**Provided text**
..............................
Usage¶
Basic Usage¶
As covered in Quickstart, the basic CAI()
function is fast and
easy. Simply import it and get to your science. Note that it also plays nicely
with Biopython Seq objects:
>>> from CAI import CAI
>>> from Bio.Seq import Seq
>>> CAI(Seq("AAT"), reference=[Seq("AAC")])
0.5
The CLI is equally easy to use. For example, to find the CAI of the native GFP gene with respect to the highly expressed genes in E. coli, only one command is required:
$ CAI -r example_seqs/ecol.heg.fasta -s example_seqs/gfp.fasta
0.3753543123685772
Note
Both CAI
and cai
are valid commands.
More example sequences can be found in the example_seqs
directory on GitHub.
Advanced Usage¶
If you have already computed the weights or RSCU values of the reference set,
you can supply CAI()
with one or the other as arguments. They must be
formatted as a dictionary and contain values for every codon.
To calculate RSCU without calculating CAI, you can use RSCU()
. RSCU()
’s only
required argument is a list of sequences.
Similarly, to calculate the weights of reference sequences, you can use
relative_adaptiveness()
. relative_adaptiveness()
takes either a list of
sequences as the sequences
parameter or a dictionary of RSCUs as the RSCUs
parameter.
Warning
If you are computing large numbers of CAIs with the same reference
sequences, first calculate their weights with relative_adaptiveness()
..............................
**Questions on the material**
a) Answer from the CAI usage guide, one line each:
(i) What value does the Biopython example CAI(Seq("AAT"), reference=[Seq("AAC")]) return?
(ii) Which two commands are valid for running the command-line tool?
(iii) What is the only required argument of RSCU()?
b) Write a continuation of the CAI usage guide, picking up from where it stops.

**Records provided**
..............................
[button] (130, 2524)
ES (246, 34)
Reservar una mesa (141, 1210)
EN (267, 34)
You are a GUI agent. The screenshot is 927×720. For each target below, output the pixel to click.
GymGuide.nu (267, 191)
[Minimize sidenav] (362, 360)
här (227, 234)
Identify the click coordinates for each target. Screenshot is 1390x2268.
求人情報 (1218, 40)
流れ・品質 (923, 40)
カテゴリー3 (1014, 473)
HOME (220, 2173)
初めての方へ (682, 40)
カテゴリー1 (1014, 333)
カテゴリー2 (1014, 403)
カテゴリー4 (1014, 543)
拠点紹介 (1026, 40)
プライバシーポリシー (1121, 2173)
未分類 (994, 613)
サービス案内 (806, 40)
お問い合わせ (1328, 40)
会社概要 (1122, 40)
..............................
**Expected results**
a)
(i) 0.5
(ii) CAI and cai
(iii) A list of sequences

b)
and then pass that to CAI()
to eliminate redundant computation.
So, to modify the example in Quickstart:
>>> from CAI import CAI, relative_adaptiveness
>>> sequences=["ATGTTT...", "ATGCGC...",...]
>>> weights = relative_adaptiveness(sequences=sequences)
>>> CAI("ATG...", weights=weights)
0.24948128951724224
These are exactly equivalent:
>>> assert CAI("ATG...", weights=weights) == CAI("ATG...", reference=sequences)
True
except the former will be faster if you’re using the same weights repeatedly.
Other Genetic Codes¶
All functions in CAI support an optional genetic_code
parameter, which is set
by default to 11 (the standard genetic code).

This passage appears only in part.